After a series of underground releases, digital demos and one cassette – 2015’s self released, self-titled debut – this will come as a shock to Yith’s no doubt growing fan base. A flashy digipack release and two vinyl versions of Dread, no less. But don’t be alarmed – because this sees the (you guessed it) one man band in fine form and cranking up the lush, heavily blackened doom antics on a scale that should provide plenty of cheer (or whatever the opposite it for black metal fans) for Yith loyalists while netting in a wider audience for this hidden gem of a band at the same time. The impressive looking heavyweight album, released on  Hellthrasher / Vendetta , may lose a little of the bedroom-studio production qualities, but what the hell: even if that is a factor, everything we get in return is worth it.

Dread is a giant slab of atmosphere that clashes together the sound of thunderous black metal and elephantine doom – with the emphasis on the black metal. To the uninitiated, that might just sound like an outfit trying to stretch the boundaries but deep in the world of the Yith mastermind (let’s just call him ‘Yith’) it sounds like the most natural thing in the world to do. Perhaps imagine wandering through a weather-beaten, basalt-encrusted landscape where strange, ancient monoliths mark the landscape and eerie presences dwell: that’s Yith. The sweeping charge of the first track sets the bar pretty high from the outset with a nice Eastern tremolo followed by a crushing riff. It’s the first taste, on this release at least, of how brilliantly Yith creates his world and which continues on the second track to a perhaps even more stunning degree.

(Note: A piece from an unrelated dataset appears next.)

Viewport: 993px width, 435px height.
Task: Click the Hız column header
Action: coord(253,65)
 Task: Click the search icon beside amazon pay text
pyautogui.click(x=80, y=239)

As the album unfolds, Yith sets about building shoegazing monuments to his chosen faith, with five extended tracks (and a couple of instrumentals) which rely heavily on the kind of repetition that should have the average fan of both black metal and doom settling into the back of the bat cave / gothic mansion / bedsit to enjoy a glass of the finest vintage and a moment to ponder the wonders of his / her own imagination. Some of the oddities of the first four releases have been stripped from Dread leaving merely the giant structures of sound in their wake. But that’s not to say that his knack for chiselled, windswept composition has been forgotten in the process.

The last of the main tracks, Upon Dark Shores, just like all the others, could stand alone – full to bursting with emotion and yet standing, unscaleable and absolutely emotionless at the same time. Halfway through the track builds into a massive, blackened, grinding crescendo before falling gradually once again into the jaws of saurian doom and finally into the lashing waves of Dread’s heart. The final ambient noise of Immurement is the perfect counterbalance and we could almost certainly have had more of the same in the midst of the album just to provide more space to admire Dread’s skyscraping pillars. Either way this will please the ears of those who dream of lands where forlorn titans sink in abject contemplation of what might have been.